Ayant dressé ce constat, le juge a soigneusement analysé l’ensemble du dossier pour prendre une décision dans l’intérêt supérieur de l’enfant. Il a été admis que les deux parents avaient « des capacités parentales satisfaisantes » (§ 80), mais leur fille a « des besoins affectifs importants » (§ 81) et particuliers, notamment en raison de sa surdité bilatérale partielle, qui l’ont amenée à développer une « relation fusionnelle-symbiotique » (§ 126) avec sa mère.
L’expression des désirs de la fillette doit par ailleurs être prise en considération : « elle ne veut tout simplement pas voir son père qu’elle considère méchant » (§ 100).
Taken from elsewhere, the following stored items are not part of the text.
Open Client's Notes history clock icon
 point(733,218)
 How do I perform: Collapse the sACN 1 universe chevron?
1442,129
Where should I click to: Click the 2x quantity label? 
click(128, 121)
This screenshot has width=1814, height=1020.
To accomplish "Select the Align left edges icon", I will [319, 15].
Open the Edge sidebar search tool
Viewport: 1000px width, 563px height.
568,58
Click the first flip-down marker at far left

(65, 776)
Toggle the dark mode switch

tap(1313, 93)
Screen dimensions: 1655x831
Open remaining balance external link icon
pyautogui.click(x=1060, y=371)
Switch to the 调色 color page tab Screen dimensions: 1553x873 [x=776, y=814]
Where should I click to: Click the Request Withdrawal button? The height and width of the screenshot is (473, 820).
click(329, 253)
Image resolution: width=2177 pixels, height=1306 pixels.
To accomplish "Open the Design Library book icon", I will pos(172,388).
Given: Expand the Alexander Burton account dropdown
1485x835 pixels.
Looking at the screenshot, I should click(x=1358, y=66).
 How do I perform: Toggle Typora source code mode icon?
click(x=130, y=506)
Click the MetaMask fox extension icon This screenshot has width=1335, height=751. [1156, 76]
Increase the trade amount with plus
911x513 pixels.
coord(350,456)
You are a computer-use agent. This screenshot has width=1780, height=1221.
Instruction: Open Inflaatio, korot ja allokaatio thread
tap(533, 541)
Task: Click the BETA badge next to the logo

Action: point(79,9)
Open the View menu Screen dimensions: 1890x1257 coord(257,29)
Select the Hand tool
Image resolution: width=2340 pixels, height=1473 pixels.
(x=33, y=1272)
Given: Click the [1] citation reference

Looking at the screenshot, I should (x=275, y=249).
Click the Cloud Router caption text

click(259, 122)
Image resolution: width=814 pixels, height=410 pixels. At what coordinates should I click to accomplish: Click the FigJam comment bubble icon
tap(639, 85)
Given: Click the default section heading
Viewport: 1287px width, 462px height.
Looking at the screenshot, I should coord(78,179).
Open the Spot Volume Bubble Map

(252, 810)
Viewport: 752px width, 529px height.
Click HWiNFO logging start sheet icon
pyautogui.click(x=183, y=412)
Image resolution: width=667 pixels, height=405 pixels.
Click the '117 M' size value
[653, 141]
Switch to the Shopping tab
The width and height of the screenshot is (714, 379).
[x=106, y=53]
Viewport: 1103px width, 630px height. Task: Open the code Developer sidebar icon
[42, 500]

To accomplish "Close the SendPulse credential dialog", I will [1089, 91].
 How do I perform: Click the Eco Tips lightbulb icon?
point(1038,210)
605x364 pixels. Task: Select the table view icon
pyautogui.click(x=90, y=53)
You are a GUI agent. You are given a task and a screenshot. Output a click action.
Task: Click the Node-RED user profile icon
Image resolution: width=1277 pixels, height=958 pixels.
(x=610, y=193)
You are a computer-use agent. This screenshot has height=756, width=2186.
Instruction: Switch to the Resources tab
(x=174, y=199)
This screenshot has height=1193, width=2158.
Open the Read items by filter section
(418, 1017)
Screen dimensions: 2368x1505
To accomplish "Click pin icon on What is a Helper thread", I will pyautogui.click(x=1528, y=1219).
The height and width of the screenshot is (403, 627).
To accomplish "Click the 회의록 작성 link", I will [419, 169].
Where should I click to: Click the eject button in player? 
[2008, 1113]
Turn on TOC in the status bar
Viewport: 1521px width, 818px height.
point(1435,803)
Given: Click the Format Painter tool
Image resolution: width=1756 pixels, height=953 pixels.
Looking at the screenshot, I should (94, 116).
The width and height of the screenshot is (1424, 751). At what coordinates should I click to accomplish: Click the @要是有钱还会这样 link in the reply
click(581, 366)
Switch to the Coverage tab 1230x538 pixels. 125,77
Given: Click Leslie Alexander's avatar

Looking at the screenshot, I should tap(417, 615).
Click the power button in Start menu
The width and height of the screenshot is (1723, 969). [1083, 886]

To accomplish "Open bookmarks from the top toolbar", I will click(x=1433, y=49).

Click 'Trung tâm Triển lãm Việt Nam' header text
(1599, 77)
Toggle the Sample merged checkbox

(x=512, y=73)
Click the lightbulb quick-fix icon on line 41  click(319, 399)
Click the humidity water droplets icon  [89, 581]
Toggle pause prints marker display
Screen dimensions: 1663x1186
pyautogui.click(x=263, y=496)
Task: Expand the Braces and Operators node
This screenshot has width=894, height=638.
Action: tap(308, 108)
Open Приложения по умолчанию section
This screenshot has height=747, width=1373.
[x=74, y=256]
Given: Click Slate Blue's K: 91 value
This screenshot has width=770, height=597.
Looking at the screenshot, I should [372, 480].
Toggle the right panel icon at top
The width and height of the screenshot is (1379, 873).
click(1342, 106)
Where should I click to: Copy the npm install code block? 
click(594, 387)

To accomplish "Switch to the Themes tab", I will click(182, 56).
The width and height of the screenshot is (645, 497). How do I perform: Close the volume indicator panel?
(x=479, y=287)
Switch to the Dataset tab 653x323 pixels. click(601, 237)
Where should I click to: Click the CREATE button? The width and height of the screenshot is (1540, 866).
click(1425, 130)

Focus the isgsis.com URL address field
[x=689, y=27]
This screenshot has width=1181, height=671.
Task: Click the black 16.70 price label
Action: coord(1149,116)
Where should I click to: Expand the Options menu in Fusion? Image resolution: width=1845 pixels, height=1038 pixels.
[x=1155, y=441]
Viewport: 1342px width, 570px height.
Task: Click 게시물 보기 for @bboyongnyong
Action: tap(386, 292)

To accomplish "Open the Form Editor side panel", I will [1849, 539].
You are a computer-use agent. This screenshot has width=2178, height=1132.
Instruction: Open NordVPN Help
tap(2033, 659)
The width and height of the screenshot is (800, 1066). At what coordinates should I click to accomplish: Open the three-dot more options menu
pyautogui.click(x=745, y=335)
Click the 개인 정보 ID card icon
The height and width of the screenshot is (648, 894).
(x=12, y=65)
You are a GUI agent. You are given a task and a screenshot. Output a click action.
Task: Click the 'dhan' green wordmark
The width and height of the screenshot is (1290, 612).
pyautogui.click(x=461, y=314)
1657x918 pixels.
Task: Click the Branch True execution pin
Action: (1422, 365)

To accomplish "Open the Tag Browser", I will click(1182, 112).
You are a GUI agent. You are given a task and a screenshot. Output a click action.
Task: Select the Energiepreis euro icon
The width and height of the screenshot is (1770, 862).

Ce critère doit cependant être nuancé au regard de l’aliénation parentale qui influence le jugement de l’enfant (§§ 102-103).
Priorisant le rétablissement progressif de la relation entre la fillette et son père, la Cour supérieure du Québec a donc décidé de maintenir « l’octroi de la garde de l’enfant […] auprès de la mère » (§ 121), ordonnant également l’application et le respect des modalités d’accès du père convenues à la séparation des parties (§§ 122-123). Le jugement rappelle aussi aux parents que « l’autorité parentale demeure partagée en tout temps » (§ 128) et leur ordonne de ne pas se dénigrer devant leur enfant (§ 131).
- Références
- Cour supérieure du Québec
Décision 2021 QCCS 223 du 11 janvier 2021
Décision archivée au format PDF (620 Ko, 22 p.).